FRAGMENT

Tekst André Twigt
Foto SM Gerben van Es
Schietserie Bahama’s verloopt vlekkeloos
Zodra een torpedo de buis verlaat en een krachtig luchtschot de boegbuiskamer vult, is het oren klaren geblazen. Veel meer krijgt de bemanning van het afvuren niet mee. Maar personeel in de commandocentrale van Zr. Ms. Zeeleeuw volgt de verrichtingen van het projectiel-aan-een-draadje aandachtig tot de laatste seconde.
Schiet een onderzeeboot werkelijk zo nauwkeurig als de cijfers beweren? Voor een antwoord op die vraag bouwden de Royal en U.S. Navy dik 50 jaar geleden op de Bahama’s een lijvige testomgeving. Langs de oostkust van Andros Island ligt onderwater de range van het Atlantic Undersea Test and Evaluation Centre (AUTEC).
Laatste stap
Met haar nieuwe Combat Management System, ge-update afvuurinstallatie en binnenkort hypermoderne torpedo’s moet de vuurleiding van de Zeeleeuw dringend worden doorgelicht. Pas dan ontstaat inzicht in de nauwkeurigheid ervan en kan vertrouwen groeien. “Een betere reden om naar de Bahama’s te varen, kan ik nu niet verzinnen”, denkt luitenant ter zee 1 Erwin Ruijsink even niet aan zon, zee en strand.
Na 3 jaar van onderhoud, revisie en updaten is de Zeeleeuw als eerste van de Walrusklasse beter in waarin ze al goed was: zien zonder gezien te worden. Het testen van de vuurleiding door 4 state of the art ‘Mk 48 mod 7’ te verschieten, is de laatste stap in een intensief – 1 jaar durend – opwerkprogramma.
Het testen van de vuurleiding is de laatste stap in een intensief opwerkprogramma
Explosieven
Aan boord vat technisch coördinator Project Verbetering Mk 48 Torpedo luitenant ter zee1 (TD) Sebastiaan van ’t Hart de essentie van de firing exercise samen. Blijkt de boot in staat binnen de gegeven parameters een explosief in de buurt van het doelwit te krijgen, dan is de validatie grotendeels geslaagd. Voor dat laatste stukje vertrouwt het wapen op het ‘geping’ van de eigen actieve sonar. Het doorlichten van de vuurleiding gebeurt overigens niet met behulp van scherpe torpedo’s, licht Van ’t Hart toe. “De explosieve warhead is bij alle 4 vervangen door een kop met registratieapparatuur.”

GEGEVENSINVOER
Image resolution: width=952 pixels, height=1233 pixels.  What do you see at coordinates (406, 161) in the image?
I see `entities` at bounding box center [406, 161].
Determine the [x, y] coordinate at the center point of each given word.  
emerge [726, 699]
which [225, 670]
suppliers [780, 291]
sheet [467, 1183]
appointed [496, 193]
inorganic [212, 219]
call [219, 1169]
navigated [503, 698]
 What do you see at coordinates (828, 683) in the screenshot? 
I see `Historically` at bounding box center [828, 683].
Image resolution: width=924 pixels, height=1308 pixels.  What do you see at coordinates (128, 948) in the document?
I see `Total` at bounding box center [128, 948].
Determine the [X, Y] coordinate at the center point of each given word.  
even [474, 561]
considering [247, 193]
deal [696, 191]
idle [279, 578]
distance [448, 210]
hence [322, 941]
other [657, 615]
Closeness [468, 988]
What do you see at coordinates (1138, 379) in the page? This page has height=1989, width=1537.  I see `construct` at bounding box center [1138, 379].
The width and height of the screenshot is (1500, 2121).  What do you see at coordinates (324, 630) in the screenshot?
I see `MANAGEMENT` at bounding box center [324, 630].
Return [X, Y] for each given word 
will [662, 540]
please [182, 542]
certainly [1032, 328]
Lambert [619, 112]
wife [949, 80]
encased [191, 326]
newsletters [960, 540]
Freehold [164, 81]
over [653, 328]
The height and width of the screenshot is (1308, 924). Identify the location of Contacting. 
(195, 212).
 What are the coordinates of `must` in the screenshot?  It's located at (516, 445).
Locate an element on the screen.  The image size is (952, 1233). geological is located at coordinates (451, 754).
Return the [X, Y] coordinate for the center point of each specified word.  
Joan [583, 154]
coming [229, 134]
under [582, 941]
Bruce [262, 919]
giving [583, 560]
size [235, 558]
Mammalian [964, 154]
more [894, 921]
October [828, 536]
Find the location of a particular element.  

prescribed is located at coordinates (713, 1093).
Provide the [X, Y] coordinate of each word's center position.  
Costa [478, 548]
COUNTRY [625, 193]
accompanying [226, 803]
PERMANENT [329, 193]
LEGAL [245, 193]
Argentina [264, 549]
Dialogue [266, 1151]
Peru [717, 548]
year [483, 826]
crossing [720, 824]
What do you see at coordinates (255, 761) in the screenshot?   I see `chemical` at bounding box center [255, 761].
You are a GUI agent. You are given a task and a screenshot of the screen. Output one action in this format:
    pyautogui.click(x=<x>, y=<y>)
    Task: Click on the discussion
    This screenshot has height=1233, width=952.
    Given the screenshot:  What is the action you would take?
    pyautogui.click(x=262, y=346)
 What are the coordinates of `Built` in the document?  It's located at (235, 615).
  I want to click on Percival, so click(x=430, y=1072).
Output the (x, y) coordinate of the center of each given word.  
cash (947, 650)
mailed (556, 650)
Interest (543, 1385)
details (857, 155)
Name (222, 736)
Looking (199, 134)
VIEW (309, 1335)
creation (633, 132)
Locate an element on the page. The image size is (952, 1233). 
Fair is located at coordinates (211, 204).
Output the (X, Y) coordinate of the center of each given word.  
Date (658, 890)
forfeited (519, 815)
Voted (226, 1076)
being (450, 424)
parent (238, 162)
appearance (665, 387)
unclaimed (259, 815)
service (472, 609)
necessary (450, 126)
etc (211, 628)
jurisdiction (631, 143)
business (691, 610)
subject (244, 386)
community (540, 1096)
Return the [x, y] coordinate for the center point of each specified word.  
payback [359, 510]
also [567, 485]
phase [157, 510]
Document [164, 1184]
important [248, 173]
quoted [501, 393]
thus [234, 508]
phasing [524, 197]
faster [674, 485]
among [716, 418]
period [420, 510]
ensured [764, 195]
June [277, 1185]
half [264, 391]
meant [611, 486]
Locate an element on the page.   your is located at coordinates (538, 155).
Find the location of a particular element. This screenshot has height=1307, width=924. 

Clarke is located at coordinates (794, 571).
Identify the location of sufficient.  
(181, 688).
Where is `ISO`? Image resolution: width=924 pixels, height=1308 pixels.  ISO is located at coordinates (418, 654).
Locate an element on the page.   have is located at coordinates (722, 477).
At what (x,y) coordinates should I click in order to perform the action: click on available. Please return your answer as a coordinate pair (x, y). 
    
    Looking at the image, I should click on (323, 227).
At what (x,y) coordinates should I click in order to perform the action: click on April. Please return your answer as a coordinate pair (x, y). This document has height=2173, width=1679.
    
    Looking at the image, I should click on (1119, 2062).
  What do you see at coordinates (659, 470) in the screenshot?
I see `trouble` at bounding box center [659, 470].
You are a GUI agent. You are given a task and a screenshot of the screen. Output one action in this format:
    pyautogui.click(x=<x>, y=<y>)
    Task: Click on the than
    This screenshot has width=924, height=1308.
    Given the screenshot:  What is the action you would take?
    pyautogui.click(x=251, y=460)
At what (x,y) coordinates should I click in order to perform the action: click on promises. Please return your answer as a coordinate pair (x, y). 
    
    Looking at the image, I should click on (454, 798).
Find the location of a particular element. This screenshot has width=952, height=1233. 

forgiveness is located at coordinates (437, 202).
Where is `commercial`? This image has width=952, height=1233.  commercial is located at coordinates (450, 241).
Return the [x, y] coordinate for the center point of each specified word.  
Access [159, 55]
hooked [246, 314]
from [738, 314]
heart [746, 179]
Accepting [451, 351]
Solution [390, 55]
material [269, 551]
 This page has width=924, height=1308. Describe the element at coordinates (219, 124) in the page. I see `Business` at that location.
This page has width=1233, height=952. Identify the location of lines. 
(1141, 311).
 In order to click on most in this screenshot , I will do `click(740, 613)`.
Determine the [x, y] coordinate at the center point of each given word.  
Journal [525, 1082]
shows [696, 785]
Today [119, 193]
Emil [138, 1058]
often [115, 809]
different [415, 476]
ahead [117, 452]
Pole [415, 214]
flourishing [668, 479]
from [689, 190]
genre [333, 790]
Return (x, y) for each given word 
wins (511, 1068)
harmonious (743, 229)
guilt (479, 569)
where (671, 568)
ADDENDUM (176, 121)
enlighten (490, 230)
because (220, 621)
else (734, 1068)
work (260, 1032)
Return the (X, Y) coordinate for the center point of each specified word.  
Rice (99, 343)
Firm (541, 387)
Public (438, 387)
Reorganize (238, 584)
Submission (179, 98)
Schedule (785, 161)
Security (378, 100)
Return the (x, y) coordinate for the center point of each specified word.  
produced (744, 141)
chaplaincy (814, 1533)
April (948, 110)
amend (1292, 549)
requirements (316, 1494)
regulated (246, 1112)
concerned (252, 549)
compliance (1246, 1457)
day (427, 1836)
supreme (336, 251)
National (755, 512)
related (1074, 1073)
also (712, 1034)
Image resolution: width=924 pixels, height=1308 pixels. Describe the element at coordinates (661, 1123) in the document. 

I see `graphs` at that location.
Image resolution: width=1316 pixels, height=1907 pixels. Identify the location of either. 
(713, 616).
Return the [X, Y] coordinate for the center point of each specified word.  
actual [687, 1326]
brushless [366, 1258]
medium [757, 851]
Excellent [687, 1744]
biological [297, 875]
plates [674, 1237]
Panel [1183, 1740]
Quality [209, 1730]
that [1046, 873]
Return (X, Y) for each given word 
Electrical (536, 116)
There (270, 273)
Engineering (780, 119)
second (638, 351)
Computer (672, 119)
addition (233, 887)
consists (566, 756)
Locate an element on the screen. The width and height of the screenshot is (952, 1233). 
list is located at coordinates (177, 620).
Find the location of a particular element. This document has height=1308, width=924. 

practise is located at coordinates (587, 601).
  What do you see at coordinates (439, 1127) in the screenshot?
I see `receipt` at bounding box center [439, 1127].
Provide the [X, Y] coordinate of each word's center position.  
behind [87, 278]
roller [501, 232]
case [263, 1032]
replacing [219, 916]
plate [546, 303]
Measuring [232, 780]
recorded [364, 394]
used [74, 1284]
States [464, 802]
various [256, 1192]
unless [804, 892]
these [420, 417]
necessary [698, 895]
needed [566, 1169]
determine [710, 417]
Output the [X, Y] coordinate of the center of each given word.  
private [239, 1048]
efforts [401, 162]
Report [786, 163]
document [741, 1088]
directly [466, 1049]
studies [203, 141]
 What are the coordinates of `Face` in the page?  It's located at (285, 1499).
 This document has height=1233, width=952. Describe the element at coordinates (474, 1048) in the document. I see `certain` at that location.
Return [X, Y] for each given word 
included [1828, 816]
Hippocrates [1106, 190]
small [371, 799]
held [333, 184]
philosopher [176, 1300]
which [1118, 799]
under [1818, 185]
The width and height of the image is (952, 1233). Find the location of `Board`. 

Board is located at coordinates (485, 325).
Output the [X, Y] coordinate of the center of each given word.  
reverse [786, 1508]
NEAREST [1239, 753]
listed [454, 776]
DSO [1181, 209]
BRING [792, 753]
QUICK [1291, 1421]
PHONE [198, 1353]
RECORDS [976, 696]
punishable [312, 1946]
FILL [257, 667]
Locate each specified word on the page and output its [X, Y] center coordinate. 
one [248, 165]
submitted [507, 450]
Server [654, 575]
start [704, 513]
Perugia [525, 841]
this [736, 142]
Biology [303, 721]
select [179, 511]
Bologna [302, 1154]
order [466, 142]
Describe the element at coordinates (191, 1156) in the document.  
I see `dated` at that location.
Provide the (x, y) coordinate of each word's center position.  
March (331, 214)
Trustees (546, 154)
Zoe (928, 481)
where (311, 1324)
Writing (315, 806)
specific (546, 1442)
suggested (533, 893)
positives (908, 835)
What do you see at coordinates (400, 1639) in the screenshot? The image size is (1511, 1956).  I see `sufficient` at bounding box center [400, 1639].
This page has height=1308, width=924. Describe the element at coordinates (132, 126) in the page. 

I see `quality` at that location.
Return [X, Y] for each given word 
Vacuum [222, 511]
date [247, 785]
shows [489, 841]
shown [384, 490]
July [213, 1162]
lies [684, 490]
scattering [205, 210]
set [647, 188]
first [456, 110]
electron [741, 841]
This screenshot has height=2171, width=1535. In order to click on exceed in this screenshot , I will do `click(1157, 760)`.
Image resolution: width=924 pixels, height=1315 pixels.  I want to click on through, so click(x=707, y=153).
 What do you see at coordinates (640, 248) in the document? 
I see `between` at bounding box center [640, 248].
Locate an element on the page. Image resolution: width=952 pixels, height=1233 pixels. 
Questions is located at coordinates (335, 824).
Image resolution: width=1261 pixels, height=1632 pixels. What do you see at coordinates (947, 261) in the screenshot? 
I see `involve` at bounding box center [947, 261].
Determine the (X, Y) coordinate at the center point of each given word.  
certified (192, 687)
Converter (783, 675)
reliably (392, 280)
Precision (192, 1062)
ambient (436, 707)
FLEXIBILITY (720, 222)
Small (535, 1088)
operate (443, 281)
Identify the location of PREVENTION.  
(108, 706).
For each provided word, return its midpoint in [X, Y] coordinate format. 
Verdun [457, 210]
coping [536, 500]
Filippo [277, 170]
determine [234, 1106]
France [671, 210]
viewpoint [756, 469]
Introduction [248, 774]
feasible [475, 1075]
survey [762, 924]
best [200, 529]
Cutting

OPDRACHT
Neem uit het fragment over de torpedotest bij de Bahama's de passage van "Tekst André Twigt" tot en met "de laatste seconde." letterlijk over.

UITWERKING
Tekst André Twigt
Foto SM Gerben van Es
Schietserie Bahama’s verloopt vlekkeloos
Zodra een torpedo de buis verlaat en een krachtig luchtschot de boegbuiskamer vult, is het oren klaren geblazen. Veel meer krijgt de bemanning van het afvuren niet mee. Maar personeel in de commandocentrale van Zr. Ms. Zeeleeuw volgt de verrichtingen van het projectiel-aan-een-draadje aandachtig tot de laatste seconde.